What you have to do ▸ Render every line of the records as a JSON list of strings, one string per line, omitting blank lines.

(Saved data entries)
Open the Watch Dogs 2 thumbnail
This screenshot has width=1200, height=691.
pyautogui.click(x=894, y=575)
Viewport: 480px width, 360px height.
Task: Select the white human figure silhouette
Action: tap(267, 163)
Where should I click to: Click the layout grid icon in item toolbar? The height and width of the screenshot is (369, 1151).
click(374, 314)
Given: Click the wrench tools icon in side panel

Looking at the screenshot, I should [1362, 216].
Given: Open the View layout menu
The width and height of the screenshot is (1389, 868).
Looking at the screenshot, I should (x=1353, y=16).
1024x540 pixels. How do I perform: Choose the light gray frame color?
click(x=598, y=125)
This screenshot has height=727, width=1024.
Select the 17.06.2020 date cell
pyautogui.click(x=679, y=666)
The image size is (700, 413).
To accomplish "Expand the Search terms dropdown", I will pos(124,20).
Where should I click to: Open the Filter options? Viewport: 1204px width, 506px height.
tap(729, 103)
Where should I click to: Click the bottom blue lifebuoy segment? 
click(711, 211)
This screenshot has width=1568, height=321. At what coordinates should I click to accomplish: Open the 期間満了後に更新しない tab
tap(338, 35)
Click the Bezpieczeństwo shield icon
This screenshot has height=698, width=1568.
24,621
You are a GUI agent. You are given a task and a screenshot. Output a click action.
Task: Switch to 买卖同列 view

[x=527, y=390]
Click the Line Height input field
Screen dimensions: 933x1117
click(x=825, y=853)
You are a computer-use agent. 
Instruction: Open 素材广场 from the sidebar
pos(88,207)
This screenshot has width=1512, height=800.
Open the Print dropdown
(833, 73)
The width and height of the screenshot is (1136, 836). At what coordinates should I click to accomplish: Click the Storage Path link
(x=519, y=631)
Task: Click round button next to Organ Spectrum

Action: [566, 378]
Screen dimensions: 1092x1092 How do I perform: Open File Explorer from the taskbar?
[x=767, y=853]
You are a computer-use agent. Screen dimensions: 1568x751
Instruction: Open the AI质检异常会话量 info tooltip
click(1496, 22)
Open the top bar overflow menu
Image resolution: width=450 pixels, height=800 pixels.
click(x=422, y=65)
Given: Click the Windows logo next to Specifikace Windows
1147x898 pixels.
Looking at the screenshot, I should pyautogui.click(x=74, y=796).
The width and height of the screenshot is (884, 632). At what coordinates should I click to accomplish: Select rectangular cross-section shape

Reply ▸
[
  "Open the Watch Dogs 2 thumbnail",
  "This screenshot has width=1200, height=691.",
  "pyautogui.click(x=894, y=575)",
  "Viewport: 480px width, 360px height.",
  "Task: Select the white human figure silhouette",
  "Action: tap(267, 163)",
  "Where should I click to: Click the layout grid icon in item toolbar? The height and width of the screenshot is (369, 1151).",
  "click(374, 314)",
  "Given: Click the wrench tools icon in side panel",
  "Looking at the screenshot, I should [1362, 216].",
  "Given: Open the View layout menu",
  "The width and height of the screenshot is (1389, 868).",
  "Looking at the screenshot, I should (x=1353, y=16).",
  "1024x540 pixels. How do I perform: Choose the light gray frame color?",
  "click(x=598, y=125)",
  "This screenshot has height=727, width=1024.",
  "Select the 17.06.2020 date cell",
  "pyautogui.click(x=679, y=666)",
  "The image size is (700, 413).",
  "To accomplish \"Expand the Search terms dropdown\", I will pos(124,20).",
  "Where should I click to: Open the Filter options? Viewport: 1204px width, 506px height.",
  "tap(729, 103)",
  "Where should I click to: Click the bottom blue lifebuoy segment? ",
  "click(711, 211)",
  "This screenshot has width=1568, height=321. At what coordinates should I click to accomplish: Open the 期間満了後に更新しない tab",
  "tap(338, 35)",
  "Click the Bezpieczeństwo shield icon",
  "This screenshot has height=698, width=1568.",
  "24,621",
  "You are a GUI agent. You are given a task and a screenshot. Output a click action.",
  "Task: Switch to 买卖同列 view",
  "[x=527, y=390]",
  "Click the Line Height input field",
  "Screen dimensions: 933x1117",
  "click(x=825, y=853)",
  "You are a computer-use agent. ",
  "Instruction: Open 素材广场 from the sidebar",
  "pos(88,207)",
  "This screenshot has width=1512, height=800.",
  "Open the Print dropdown",
  "(833, 73)",
  "The width and height of the screenshot is (1136, 836). At what coordinates should I click to accomplish: Click the Storage Path link",
  "(x=519, y=631)",
  "Task: Click round button next to Organ Spectrum",
  "Action: [566, 378]",
  "Screen dimensions: 1092x1092 How do I perform: Open File Explorer from the taskbar?",
  "[x=767, y=853]",
  "You are a computer-use agent. Screen dimensions: 1568x751",
  "Instruction: Open the AI质检异常会话量 info tooltip",
  "click(1496, 22)",
  "Open the top bar overflow menu",
  "Image resolution: width=450 pixels, height=800 pixels.",
  "click(x=422, y=65)",
  "Given: Click the Windows logo next to Specifikace Windows",
  "1147x898 pixels.",
  "Looking at the screenshot, I should pyautogui.click(x=74, y=796).",
  "The width and height of the screenshot is (884, 632). At what coordinates should I click to accomplish: Select rectangular cross-section shape"
]